SOURCE:
>>
Make the PDF build time bearable.#148
KubaO merged 26 commits into
twinbasic:mainfrom
KubaO:staging

Conversation

@KubaO
Copy link
Copy Markdown
Collaborator

@KubaO KubaO commented May 20, 2026

From 10 minutes down to 90 seconds flat :)

KubaO added 26 commits May 20, 2026 16:18
The perf harness was previously gitignoring its own lockfile, leaving
the puppeteer + pagedjs-cli versions reproducible only by faith in npm
install. Track the lockfile so the perf numbers in README correspond to
a known-pinned dependency set.
The process phase of the render pipeline was 40s of `PDFDocument.load`
+ `pdfDoc.save` on the 52 MB raw Chrome PDF -- just to attach an
outline tree and a few `/Info` fields. The incremental writer replaces
that with a PDF 1.7 §7.5.6 incremental update: parse only the trailer,
xref, Catalog and Info objects (~50ms), build outline objects in a
fresh context starting from the original `/Size`, mutate Catalog and
Info in place, then append the new objects + a new xref subsection +
a trailer with `/Prev` pointing at the original xref. Readers chain
backward to resolve everything we didn't touch. Original 52 MB stays
byte-identical; we append ~400 KB.

Wired into the harness as `--incremental`; on the 1638-page book the
process phase drops from 39.7s to 0.25s, total from 150.7s to 110.3s.
The tradeoff is file size -- pdf-lib's full save() deflate-compresses
content streams as a side effect (17 MB output), the incremental
writer preserves Chrome's uncompressed streams (53 MB output). Both
documented in perf/README.md alongside the size-reclaim options.
<<
GIVEN TASK A:
Reproduce the pull request page about PDF build time above word for word.

DATASET ENTRIES:
>>
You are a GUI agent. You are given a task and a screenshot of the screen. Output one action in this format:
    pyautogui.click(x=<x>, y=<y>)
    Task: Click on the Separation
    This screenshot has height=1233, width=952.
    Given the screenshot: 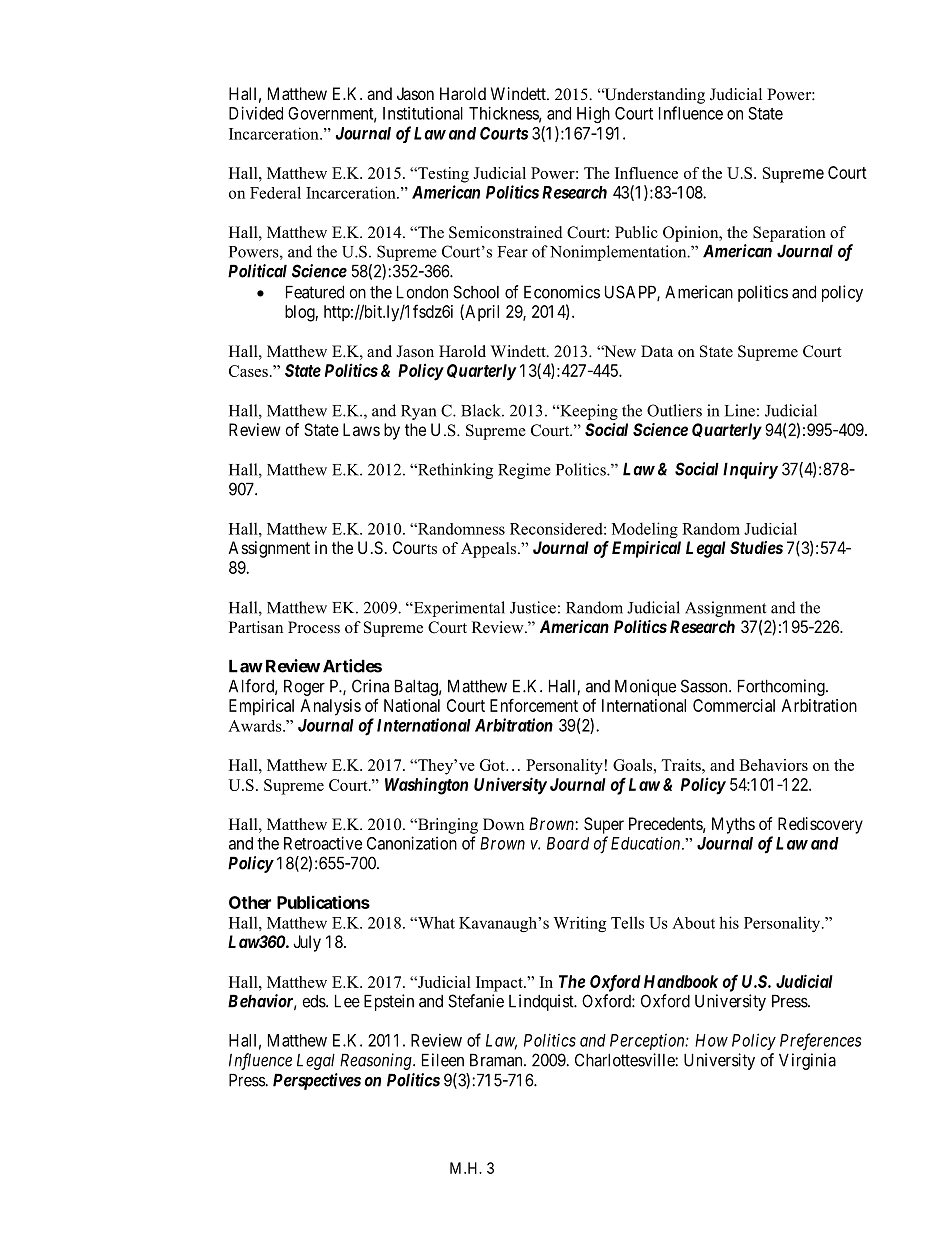 What is the action you would take?
    pyautogui.click(x=789, y=234)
<<
GIVEN TASK B:
Take the records from their first line through the line containing "This screenshot has", swap "Separation" for "Outline", and write out only those lines with nothing else changed.

CORRECT ANSWER A:
Make the PDF build time bearable.#148
KubaO merged 26 commits into
twinbasic:mainfrom
KubaO:staging

Conversation

@KubaO
Copy link
Copy Markdown
Collaborator

@KubaO KubaO commented May 20, 2026

From 10 minutes down to 90 seconds flat :)

KubaO added 26 commits May 20, 2026 16:18
The perf harness was previously gitignoring its own lockfile, leaving
the puppeteer + pagedjs-cli versions reproducible only by faith in npm
install. Track the lockfile so the perf numbers in README correspond to
a known-pinned dependency set.
The process phase of the render pipeline was 40s of `PDFDocument.load`
+ `pdfDoc.save` on the 52 MB raw Chrome PDF -- just to attach an
outline tree and a few `/Info` fields. The incremental writer replaces
that with a PDF 1.7 §7.5.6 incremental update: parse only the trailer,
xref, Catalog and Info objects (~50ms), build outline objects in a
fresh context starting from the original `/Size`, mutate Catalog and
Info in place, then append the new objects + a new xref subsection +
a trailer with `/Prev` pointing at the original xref. Readers chain
backward to resolve everything we didn't touch. Original 52 MB stays
byte-identical; we append ~400 KB.

Wired into the harness as `--incremental`; on the 1638-page book the
process phase drops from 39.7s to 0.25s, total from 150.7s to 110.3s.
The tradeoff is file size -- pdf-lib's full save() deflate-compresses
content streams as a side effect (17 MB output), the incremental
writer preserves Chrome's uncompressed streams (53 MB output). Both
documented in perf/README.md alongside the size-reclaim options.

CORRECT ANSWER B:
You are a GUI agent. You are given a task and a screenshot of the screen. Output one action in this format:
    pyautogui.click(x=<x>, y=<y>)
    Task: Click on the Outline
    This screenshot has height=1233, width=952.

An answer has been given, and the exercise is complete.